The advantages that hard drive cloning has over imaging are as follows:

  • Downtime is considerably shorter. The time it takes to copy the contents from one hard drive to another is no more than a couple of hours at worst and a few minutes at best; this is because the entire process is done on the fly. So once the process is completed, all you’ll need to do is swap your old hard drive with the new one, and your good to go.
  • It’s very easy to setup. When using a cloning application like Seagate DiscWizard, you can configure the cloning settings in Windows and schedule it to run, once you restart your computer. There is no need for you to create any bootable media, change hard drives or any other time consuming activity.
  • Your data is easily accessible. In the event that you accidently delete a file or folder, you can very quickly recover the data from your old hard drive. There’s also no compression used during the cloning process, which means all the data is immediately accessible.

With that said, if you would like to know how to clone your hard drive, then I suggest you continue reading.

Cloning Your Hard Drive

1. The first thing you’ll need to do, before you do any cloning is establish your Source Drive (which is the drive you want to copy your information from) and your Destination Drive (which is the drive you would like to copy your information to).

Note: Both of these drives will need to be connected to your computer before you can begin the cloning process.
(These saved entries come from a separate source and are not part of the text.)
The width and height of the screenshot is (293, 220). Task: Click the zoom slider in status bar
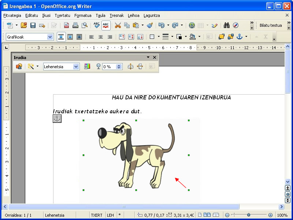249,215
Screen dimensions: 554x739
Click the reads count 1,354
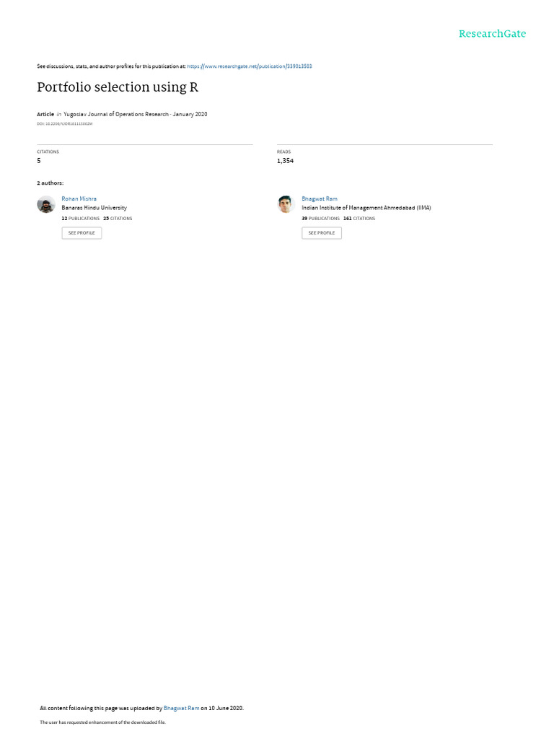click(x=285, y=161)
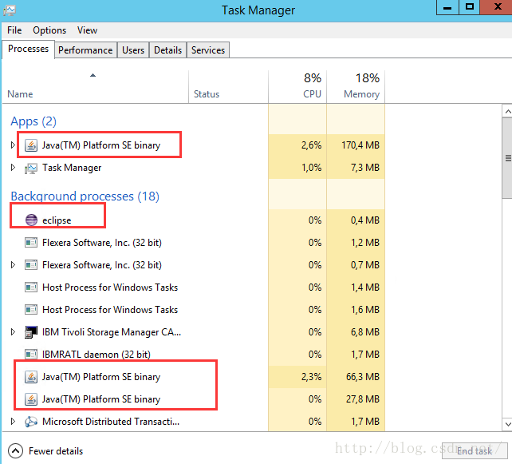
Task: Sort processes by Memory column
Action: 356,87
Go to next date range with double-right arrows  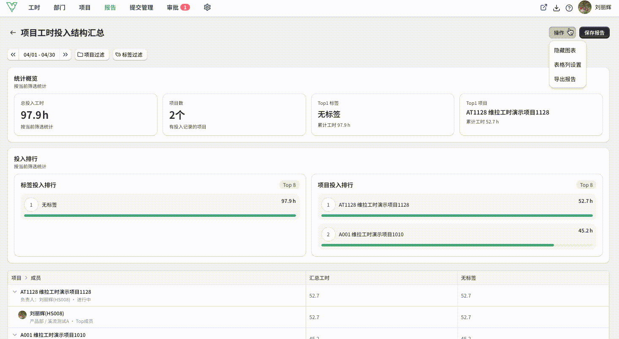tap(65, 55)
Assuming your Source Drive is your primary hard drive then you will need to install your Destination Drive into your computer, typically as a secondary drive. If you’re unable to install the drive into your computer, then you can use a USB adapter as an alternative. These devices are easy to find online, so you shouldn’t have any problems in that department.

Once both your source and destination drive are installed on your computer, you will need to download and install the cloning software. The software that I recommend for this process is Seagate DiscWizard, which you can download from here:

2. Once you’ve installed the program, run it by double clicking on the Seagate DiscWizard desktop icon.

open discwizard

3. When the program loads up, click on Clone Disc.

select clone disc

4. A Clone Disc Wizard dialog box will pop up, asking you to Choose clone mode, if the storage capacity of both hard drives is the same, then select Automatic (recommended).

select automatic option

Note: Selecting Manual will allow you to set the partition size to maximum. This is especially useful if the hard drive you intend to transfer your data to is much larger than your source hard drive.

If you select Automatic under these circumstances, then the program will format your hard drive to the size of your source drive, resulting in unrecoverable storage space.

5. The next screen will ask you to Select the source hard disc from the list below, do that by clicking on the appropriate hard drive, then click on Next.

choose source disc

6. The following screen will ask you to Select the target hard disc from the list below; select the correct hard drive, then click on Next.

choose destination disc

7. If there’s content on the target hard drive, a confirmation dialog box will pop up, stating that all the content on your target disc will be lost if you proceed, click on OK.

confirm format destination disc

Note: Once you’ve confirmed the cloning session, your computer will restart and proceed to clone your hard drive. In the event that it does not restart, you’ll have to restart the computer manually. On average, you can expect the program to transfer around 100 gigabytes of data within an hour.